> **EXERCISE**
Find the line containing "Click the Help toolbar icon in Event Viewer", then print it and each line after it through the end of the listing exactly, with no pictures.

☆ ☆ ☆ ☆

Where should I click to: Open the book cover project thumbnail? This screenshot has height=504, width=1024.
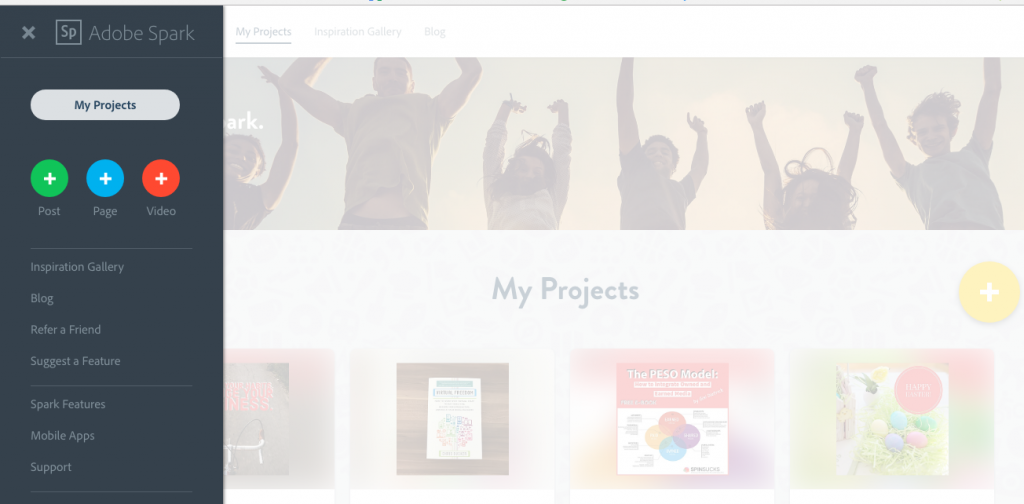(x=453, y=419)
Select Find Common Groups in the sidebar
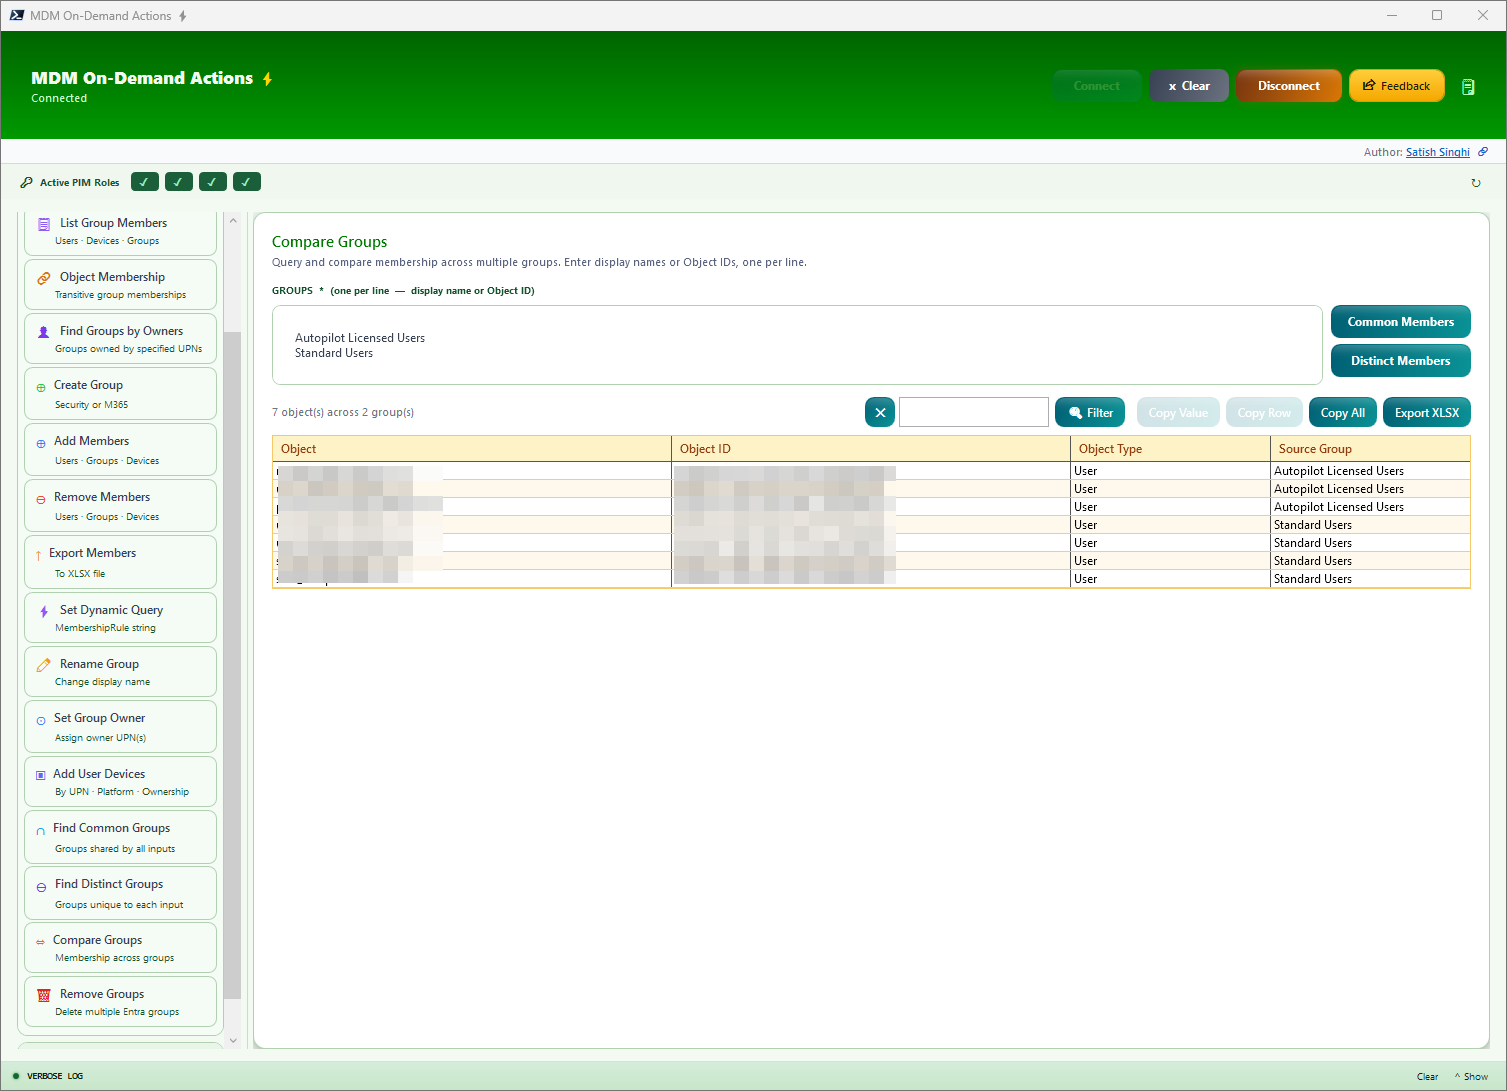The image size is (1507, 1091). [x=120, y=836]
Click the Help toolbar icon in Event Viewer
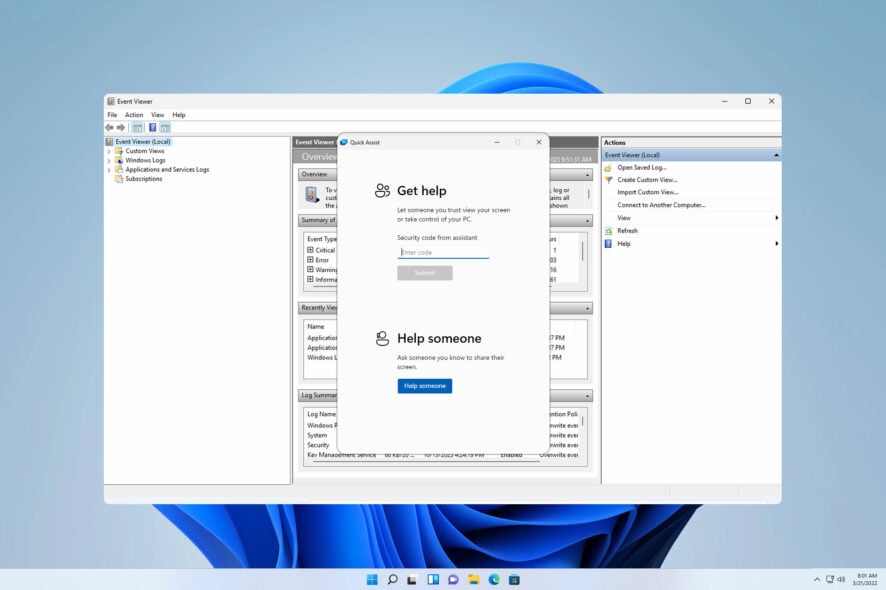The height and width of the screenshot is (590, 886). click(x=153, y=127)
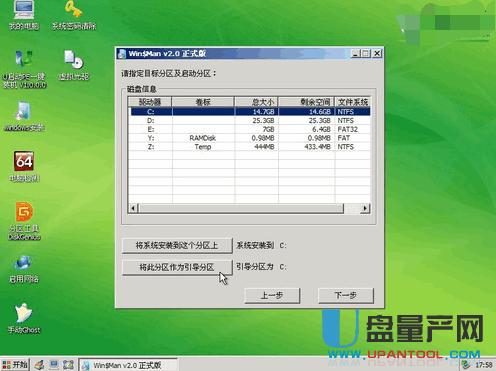The width and height of the screenshot is (496, 371).
Task: Launch the key-shaped password clear tool
Action: [74, 15]
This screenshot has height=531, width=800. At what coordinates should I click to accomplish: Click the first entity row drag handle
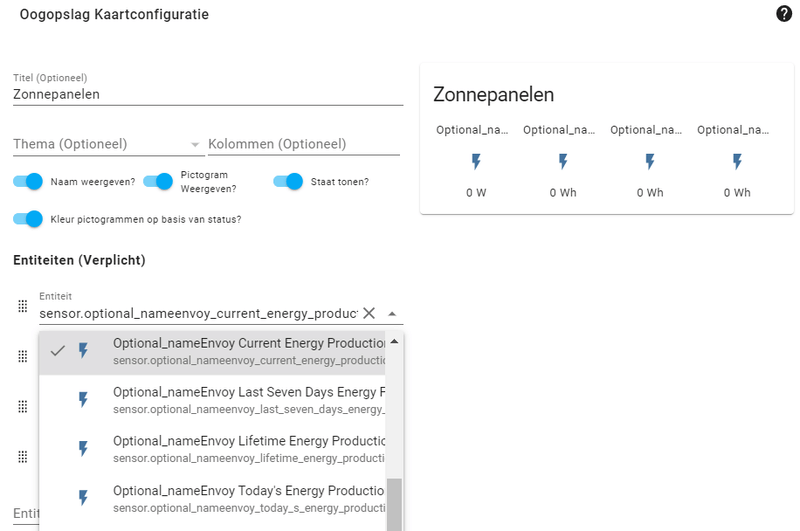pyautogui.click(x=23, y=306)
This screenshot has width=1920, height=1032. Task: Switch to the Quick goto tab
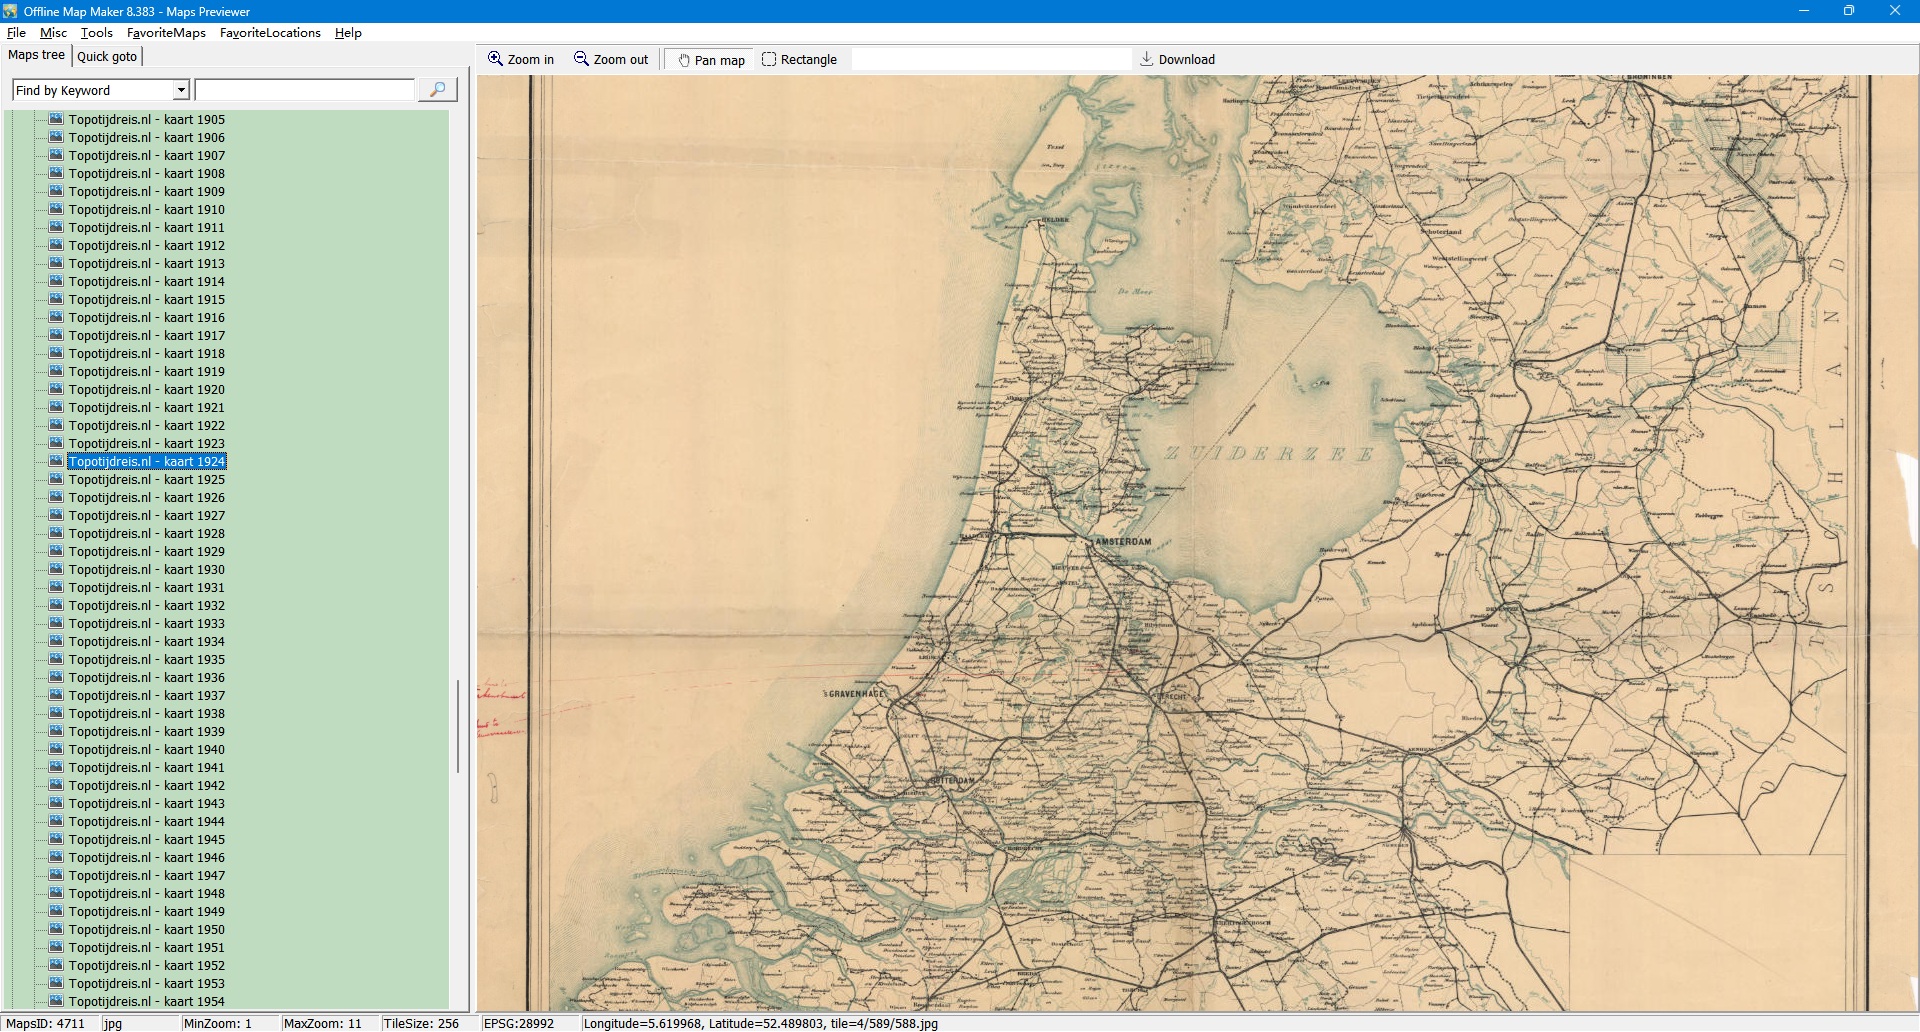[107, 56]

☆ ☆ ☆ ☆

> **OUTPUT BELOW**
Click the Help toolbar icon in Event Viewer
The height and width of the screenshot is (590, 886). click(x=153, y=127)
The width and height of the screenshot is (496, 371).
Task: Launch the key-shaped password clear tool
Action: [74, 15]
This screenshot has height=531, width=800. At what coordinates should I click to accomplish: Click the first entity row drag handle
pyautogui.click(x=23, y=306)
This screenshot has width=1920, height=1032. Task: Switch to the Quick goto tab
[107, 56]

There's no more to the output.